CRÍTICADECINE
Vivir mata
Reconozco sentida admiración por la cinematografía de Terence Davies desde El largo día acaba, aquel emotivo retrato de un niño en la Inglaterra de postguerra que se libera de un tiempo gris a través de la música y el cine. Davies convierte la melancolía en belleza, es preciso en el encuadre, domina el tiempo y lo hace trascendente desde la quietud, desde la sencillez de los espacios que explora y que controla con precisión milimétrica. Tras Sunset Song, llega con poca distancia entre ambas Historia de una pasión, una profunda mirada a una época y a una persona, la de la poeta Emily Dickinson, –extraordinaria en su interpretación Cynthia Nixon–, mostrando su compleja personalidad y su entorno entre las paredes de una casa de la que apenas salió a lo largo de toda su vida, de un micromundo que se hizo grande a través de su obra, casi invisible durante su existencia, y después, aclamada como una de las voces más relevantes de la literatura americana.
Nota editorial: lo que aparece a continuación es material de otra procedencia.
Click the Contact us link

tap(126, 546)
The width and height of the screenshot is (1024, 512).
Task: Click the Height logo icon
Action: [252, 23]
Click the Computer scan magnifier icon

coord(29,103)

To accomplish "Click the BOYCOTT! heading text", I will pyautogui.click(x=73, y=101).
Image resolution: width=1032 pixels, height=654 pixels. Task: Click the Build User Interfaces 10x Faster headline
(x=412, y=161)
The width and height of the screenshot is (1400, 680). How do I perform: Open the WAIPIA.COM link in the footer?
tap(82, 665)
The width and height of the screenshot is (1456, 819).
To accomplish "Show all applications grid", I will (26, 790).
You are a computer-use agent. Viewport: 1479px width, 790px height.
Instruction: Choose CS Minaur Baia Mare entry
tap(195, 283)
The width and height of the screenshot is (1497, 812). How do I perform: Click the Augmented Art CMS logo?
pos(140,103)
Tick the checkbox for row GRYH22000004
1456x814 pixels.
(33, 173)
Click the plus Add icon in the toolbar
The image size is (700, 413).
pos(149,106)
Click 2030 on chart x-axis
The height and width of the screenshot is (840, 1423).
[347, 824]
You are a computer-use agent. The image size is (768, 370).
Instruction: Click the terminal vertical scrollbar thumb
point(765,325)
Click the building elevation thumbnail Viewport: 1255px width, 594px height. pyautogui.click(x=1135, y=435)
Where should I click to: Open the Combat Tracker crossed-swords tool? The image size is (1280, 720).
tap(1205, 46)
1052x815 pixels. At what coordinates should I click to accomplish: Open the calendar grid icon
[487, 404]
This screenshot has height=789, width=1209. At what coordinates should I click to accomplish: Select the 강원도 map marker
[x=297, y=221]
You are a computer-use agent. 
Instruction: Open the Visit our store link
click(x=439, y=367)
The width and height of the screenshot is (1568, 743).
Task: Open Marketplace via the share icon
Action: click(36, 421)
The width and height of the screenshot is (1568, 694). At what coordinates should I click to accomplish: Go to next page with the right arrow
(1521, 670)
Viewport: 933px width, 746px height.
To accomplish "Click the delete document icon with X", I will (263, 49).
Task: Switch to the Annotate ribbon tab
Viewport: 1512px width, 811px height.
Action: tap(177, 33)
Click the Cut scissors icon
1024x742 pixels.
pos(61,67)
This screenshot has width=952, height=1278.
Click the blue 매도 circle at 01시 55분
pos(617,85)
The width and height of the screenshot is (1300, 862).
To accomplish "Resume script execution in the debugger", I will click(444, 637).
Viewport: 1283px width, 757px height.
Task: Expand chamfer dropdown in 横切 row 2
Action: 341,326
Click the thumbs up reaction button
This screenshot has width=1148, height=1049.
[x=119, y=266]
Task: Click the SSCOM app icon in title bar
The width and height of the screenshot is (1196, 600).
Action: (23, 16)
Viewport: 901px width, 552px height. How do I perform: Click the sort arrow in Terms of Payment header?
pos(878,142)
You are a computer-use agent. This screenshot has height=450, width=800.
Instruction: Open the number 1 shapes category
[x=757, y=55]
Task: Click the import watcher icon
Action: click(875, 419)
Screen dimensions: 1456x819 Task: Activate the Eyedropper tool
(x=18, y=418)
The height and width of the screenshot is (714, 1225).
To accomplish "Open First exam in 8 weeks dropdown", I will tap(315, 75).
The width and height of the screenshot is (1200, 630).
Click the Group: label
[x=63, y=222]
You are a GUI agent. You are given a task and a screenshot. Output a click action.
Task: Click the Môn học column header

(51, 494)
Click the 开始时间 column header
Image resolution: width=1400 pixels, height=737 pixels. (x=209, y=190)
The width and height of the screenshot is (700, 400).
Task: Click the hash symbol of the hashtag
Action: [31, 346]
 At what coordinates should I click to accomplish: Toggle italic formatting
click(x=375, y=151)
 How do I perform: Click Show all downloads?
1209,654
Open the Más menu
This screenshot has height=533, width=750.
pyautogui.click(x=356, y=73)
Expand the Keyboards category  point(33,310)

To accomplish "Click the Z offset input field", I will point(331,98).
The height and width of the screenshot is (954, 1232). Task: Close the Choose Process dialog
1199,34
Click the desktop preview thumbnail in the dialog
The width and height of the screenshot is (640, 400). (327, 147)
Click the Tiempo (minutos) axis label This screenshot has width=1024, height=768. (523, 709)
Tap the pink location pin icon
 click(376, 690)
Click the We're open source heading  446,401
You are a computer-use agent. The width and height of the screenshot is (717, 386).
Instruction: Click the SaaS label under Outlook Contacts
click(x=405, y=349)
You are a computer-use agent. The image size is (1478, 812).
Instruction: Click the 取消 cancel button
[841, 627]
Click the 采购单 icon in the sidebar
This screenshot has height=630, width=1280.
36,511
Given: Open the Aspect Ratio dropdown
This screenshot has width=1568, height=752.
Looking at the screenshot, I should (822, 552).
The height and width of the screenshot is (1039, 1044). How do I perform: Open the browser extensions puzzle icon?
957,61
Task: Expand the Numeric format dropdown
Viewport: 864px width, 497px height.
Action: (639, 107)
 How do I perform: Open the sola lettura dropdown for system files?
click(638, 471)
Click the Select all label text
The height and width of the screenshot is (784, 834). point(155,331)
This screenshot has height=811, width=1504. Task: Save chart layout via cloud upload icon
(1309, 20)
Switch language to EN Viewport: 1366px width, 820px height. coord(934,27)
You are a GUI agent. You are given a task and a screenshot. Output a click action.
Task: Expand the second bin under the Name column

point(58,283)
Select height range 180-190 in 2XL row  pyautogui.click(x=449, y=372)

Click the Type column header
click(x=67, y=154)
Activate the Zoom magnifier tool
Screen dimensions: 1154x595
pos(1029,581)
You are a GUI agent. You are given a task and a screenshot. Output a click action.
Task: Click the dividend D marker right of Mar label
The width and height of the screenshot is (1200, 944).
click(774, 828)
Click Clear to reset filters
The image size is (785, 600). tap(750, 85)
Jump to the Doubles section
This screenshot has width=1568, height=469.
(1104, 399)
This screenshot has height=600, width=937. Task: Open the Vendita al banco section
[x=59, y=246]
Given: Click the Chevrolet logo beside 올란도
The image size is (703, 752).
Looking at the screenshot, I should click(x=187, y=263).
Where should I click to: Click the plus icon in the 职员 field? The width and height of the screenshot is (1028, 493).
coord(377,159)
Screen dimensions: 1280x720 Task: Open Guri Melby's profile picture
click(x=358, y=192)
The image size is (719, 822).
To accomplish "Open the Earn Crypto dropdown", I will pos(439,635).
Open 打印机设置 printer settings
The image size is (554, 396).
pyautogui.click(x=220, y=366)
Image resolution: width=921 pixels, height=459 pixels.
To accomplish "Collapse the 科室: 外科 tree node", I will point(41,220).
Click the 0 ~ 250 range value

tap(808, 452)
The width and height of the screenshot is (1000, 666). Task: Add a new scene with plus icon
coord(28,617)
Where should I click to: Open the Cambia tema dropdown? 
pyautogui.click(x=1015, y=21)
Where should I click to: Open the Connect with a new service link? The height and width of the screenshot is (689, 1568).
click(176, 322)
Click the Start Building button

El veterano realizador inglés describe una sociedad amparada en una religiosidad represora, en unas rígidas normas cerradas en sí mismas, algo que se advierte desde las primeras escenas de la película, marcando a una joven Dickinson como alguien con ideas propias que la irán aislando hacia un mundo interior cargado de dolor, de soledad, de un sentimiento donde la familia es el reducto más intimo, y el resto del mundo, prescindible. Austera en su desarrollo, precisa en los detalles, y capaz de marcar con unas simples fotografías el paso del tiempo en los rostros, esta película es un trabajo en el que sus reposadas imágenes ponen de relieve la delicadeza y el gran talento de Terence Davies.